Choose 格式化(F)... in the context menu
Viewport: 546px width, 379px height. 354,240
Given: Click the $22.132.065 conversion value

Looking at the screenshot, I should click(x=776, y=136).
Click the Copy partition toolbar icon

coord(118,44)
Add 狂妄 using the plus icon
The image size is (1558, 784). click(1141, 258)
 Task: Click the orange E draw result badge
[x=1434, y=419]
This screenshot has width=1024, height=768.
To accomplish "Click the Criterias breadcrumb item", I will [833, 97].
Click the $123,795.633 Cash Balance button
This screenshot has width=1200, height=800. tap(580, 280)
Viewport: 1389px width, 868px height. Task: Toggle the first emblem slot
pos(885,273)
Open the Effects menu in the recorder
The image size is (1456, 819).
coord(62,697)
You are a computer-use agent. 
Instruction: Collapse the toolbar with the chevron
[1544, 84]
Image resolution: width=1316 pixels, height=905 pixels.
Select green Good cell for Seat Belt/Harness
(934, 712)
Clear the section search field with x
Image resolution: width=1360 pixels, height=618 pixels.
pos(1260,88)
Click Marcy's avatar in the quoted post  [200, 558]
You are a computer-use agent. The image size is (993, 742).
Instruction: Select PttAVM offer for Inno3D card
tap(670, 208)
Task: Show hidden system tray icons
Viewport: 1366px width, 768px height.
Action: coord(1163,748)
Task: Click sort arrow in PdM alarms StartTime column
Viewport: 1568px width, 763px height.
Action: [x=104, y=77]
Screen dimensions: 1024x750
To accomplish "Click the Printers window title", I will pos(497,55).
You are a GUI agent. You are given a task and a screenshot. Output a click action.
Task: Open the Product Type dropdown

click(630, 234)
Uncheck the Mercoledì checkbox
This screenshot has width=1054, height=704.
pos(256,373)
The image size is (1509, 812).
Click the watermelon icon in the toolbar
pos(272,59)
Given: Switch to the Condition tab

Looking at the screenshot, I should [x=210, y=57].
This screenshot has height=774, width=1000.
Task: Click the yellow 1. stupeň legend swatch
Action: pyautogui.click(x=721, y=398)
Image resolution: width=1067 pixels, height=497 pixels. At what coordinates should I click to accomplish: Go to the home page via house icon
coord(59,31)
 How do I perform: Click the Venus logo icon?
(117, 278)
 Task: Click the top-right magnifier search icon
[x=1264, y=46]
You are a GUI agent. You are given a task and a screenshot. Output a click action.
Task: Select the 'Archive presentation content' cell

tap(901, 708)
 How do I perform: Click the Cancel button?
——
- [Do this]
Can you copy out, word for word, the lines starting with the one that contains "Screen dimensions: 1024x750" and going on through the one that contains "Action: pyautogui.click(x=721, y=398)", both of those included?

- [Answer in full]
Screen dimensions: 1024x750
To accomplish "Click the Printers window title", I will pos(497,55).
You are a GUI agent. You are given a task and a screenshot. Output a click action.
Task: Open the Product Type dropdown

click(630, 234)
Uncheck the Mercoledì checkbox
This screenshot has width=1054, height=704.
pos(256,373)
The image size is (1509, 812).
Click the watermelon icon in the toolbar
pos(272,59)
Given: Switch to the Condition tab

Looking at the screenshot, I should [x=210, y=57].
This screenshot has height=774, width=1000.
Task: Click the yellow 1. stupeň legend swatch
Action: pyautogui.click(x=721, y=398)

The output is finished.